PASSAGE TO READ:
━━━━━━━━━━━━━━━━━━━━
The information to which this gatepost gives access (the “Materials”) is intended exclusively for persons who are residents of the United Kingdom, Ireland, Jersey, Guernsey or the Isle of Man, are not residents of the United States and who are not physically located in the United States. Materials do not constitute an offer of securities for sale or a solicitation of an offer to purchase securities in the United States or in any jurisdiction in which such an offer or solicitation would be unlawful and nothing contained herein shall form the basis of any contract or commitment whatsoever. The Materials (other than the Prospectus dated 24 June 2013 (the “Prospectus”)), have not been approved by the UK Financial Conduct Authority and neither the Materials nor the Prospectus have been approved by the regulatory authorities in Ireland, Guernsey, Jersey or the Isle of Man.


The securities referred to herein and on the pages that follow have not been and will not be registered under the US Securities Act of 1933, as amended, (the “Securities Act”), or with any securities regulatory authority of any State or other jurisdiction of the United States, and may not be offered, sold, resold, pledged, delivered, distributed or transferred, directly or indirectly, into or within the United States or to or for the account or benefit of U.S. Persons (as defined in Regulation S of the Securities Act) except pursuant to an exemption from, or in a transaction not subject to, the registration requirements of the Securities Act and in compliance with any applicable securities laws of any State or other jurisdiction of the United States. The securities referred to herein are being offered and sold outside the United States in offshore transactions, as defined in, and in reliance on, Regulation S under the Securities Act.
━━━━━━━━━━━━━━━━━━━━
THINGS TO DO:
(1) Name every place whose residents the securities disclaimer says the Materials are intended for.
(2) Retype part of the securities disclaimer word for word, starting at the words "The information to" and stopping after the words "Isle of Man.".

DATASET EXTRACT:
━━━━━━━━━━━━━━━━━━━━
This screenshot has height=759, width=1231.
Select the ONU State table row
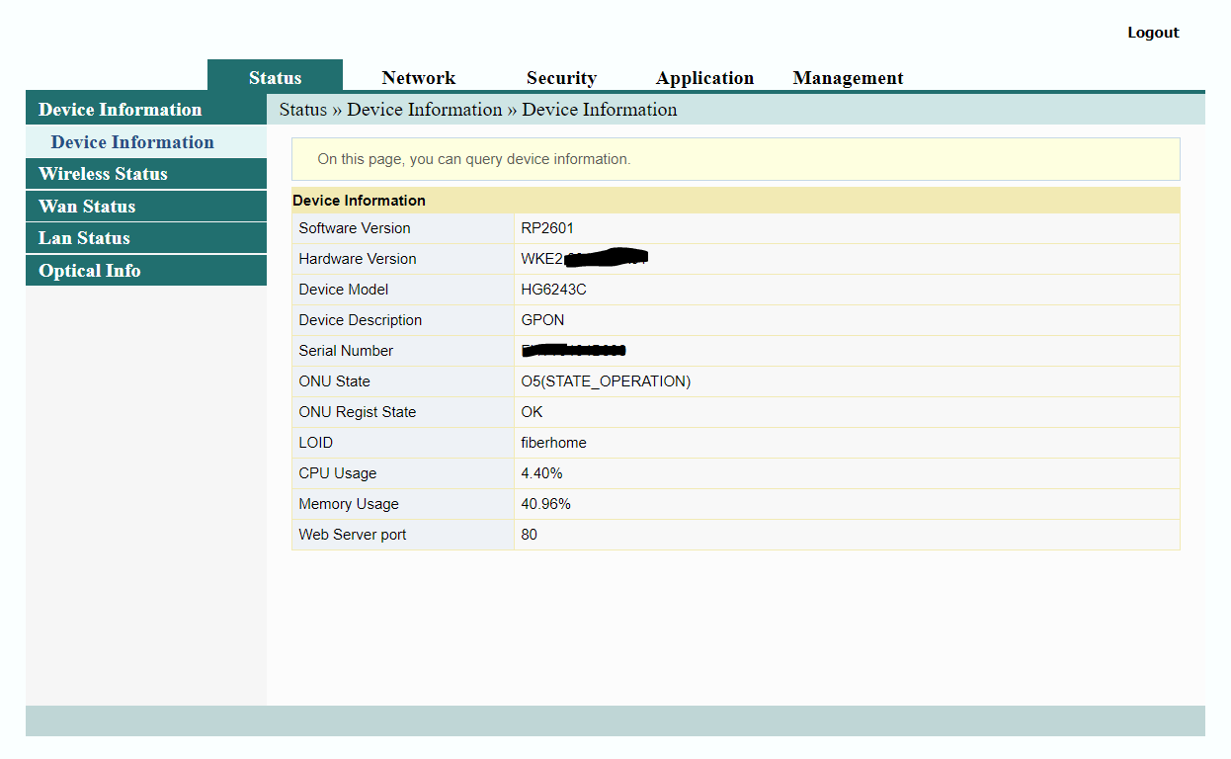click(x=606, y=380)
━━━━━━━━━━━━━━━━━━━━
SOLUTION SET:
(1) United Kingdom, Ireland, Jersey, Guernsey, Isle of Man

(2)
The information to which this gatepost gives access (the “Materials”) is intended exclusively for persons who are residents of the United Kingdom, Ireland, Jersey, Guernsey or the Isle of Man, are not residents of the United States and who are not physically located in the United States. Materials do not constitute an offer of securities for sale or a solicitation of an offer to purchase securities in the United States or in any jurisdiction in which such an offer or solicitation would be unlawful and nothing contained herein shall form the basis of any contract or commitment whatsoever. The Materials (other than the Prospectus dated 24 June 2013 (the “Prospectus”)), have not been approved by the UK Financial Conduct Authority and neither the Materials nor the Prospectus have been approved by the regulatory authorities in Ireland, Guernsey, Jersey or the Isle of Man.